(Dataset entries)

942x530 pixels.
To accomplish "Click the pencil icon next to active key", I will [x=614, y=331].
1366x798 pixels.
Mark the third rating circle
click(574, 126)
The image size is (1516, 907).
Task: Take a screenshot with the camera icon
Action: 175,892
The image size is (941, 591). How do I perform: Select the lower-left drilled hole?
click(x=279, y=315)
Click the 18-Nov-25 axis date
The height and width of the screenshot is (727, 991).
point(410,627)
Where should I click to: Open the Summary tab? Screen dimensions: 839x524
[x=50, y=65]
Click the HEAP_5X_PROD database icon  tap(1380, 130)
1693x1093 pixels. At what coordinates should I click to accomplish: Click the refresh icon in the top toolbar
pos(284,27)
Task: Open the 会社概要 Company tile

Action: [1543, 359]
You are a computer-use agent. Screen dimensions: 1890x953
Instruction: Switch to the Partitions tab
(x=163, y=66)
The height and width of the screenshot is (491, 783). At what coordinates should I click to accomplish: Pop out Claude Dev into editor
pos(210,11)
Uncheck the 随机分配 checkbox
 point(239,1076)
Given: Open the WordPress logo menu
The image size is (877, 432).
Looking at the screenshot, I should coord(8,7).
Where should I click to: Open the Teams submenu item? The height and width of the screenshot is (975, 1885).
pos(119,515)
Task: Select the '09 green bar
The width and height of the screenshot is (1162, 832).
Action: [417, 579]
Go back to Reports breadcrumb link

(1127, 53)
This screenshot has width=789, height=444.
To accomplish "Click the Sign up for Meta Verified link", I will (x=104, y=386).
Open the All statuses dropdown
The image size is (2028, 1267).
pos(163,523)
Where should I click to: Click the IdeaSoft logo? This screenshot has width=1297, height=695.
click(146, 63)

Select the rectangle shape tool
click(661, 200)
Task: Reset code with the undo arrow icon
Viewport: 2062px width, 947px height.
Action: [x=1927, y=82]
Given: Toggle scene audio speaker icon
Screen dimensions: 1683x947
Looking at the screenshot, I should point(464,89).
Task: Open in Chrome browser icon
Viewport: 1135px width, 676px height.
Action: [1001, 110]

— ABOUT THIS TASK —
Each record above should be retyped in full, exactly as shown.

— TASK SOLUTION —
942x530 pixels.
To accomplish "Click the pencil icon next to active key", I will [x=614, y=331].
1366x798 pixels.
Mark the third rating circle
click(574, 126)
The image size is (1516, 907).
Task: Take a screenshot with the camera icon
Action: 175,892
The image size is (941, 591). How do I perform: Select the lower-left drilled hole?
click(x=279, y=315)
Click the 18-Nov-25 axis date
The height and width of the screenshot is (727, 991).
point(410,627)
Where should I click to: Open the Summary tab? Screen dimensions: 839x524
[x=50, y=65]
Click the HEAP_5X_PROD database icon  tap(1380, 130)
1693x1093 pixels. At what coordinates should I click to accomplish: Click the refresh icon in the top toolbar
pos(284,27)
Task: Open the 会社概要 Company tile

Action: [1543, 359]
You are a computer-use agent. Screen dimensions: 1890x953
Instruction: Switch to the Partitions tab
(x=163, y=66)
The height and width of the screenshot is (491, 783). At what coordinates should I click to accomplish: Pop out Claude Dev into editor
pos(210,11)
Uncheck the 随机分配 checkbox
 point(239,1076)
Given: Open the WordPress logo menu
The image size is (877, 432).
Looking at the screenshot, I should coord(8,7).
Where should I click to: Open the Teams submenu item? The height and width of the screenshot is (975, 1885).
pos(119,515)
Task: Select the '09 green bar
The width and height of the screenshot is (1162, 832).
Action: [417, 579]
Go back to Reports breadcrumb link

(1127, 53)
This screenshot has width=789, height=444.
To accomplish "Click the Sign up for Meta Verified link", I will (x=104, y=386).
Open the All statuses dropdown
The image size is (2028, 1267).
pos(163,523)
Where should I click to: Click the IdeaSoft logo? This screenshot has width=1297, height=695.
click(146, 63)

Select the rectangle shape tool
click(661, 200)
Task: Reset code with the undo arrow icon
Viewport: 2062px width, 947px height.
Action: [x=1927, y=82]
Given: Toggle scene audio speaker icon
Screen dimensions: 1683x947
Looking at the screenshot, I should point(464,89).
Task: Open in Chrome browser icon
Viewport: 1135px width, 676px height.
Action: [1001, 110]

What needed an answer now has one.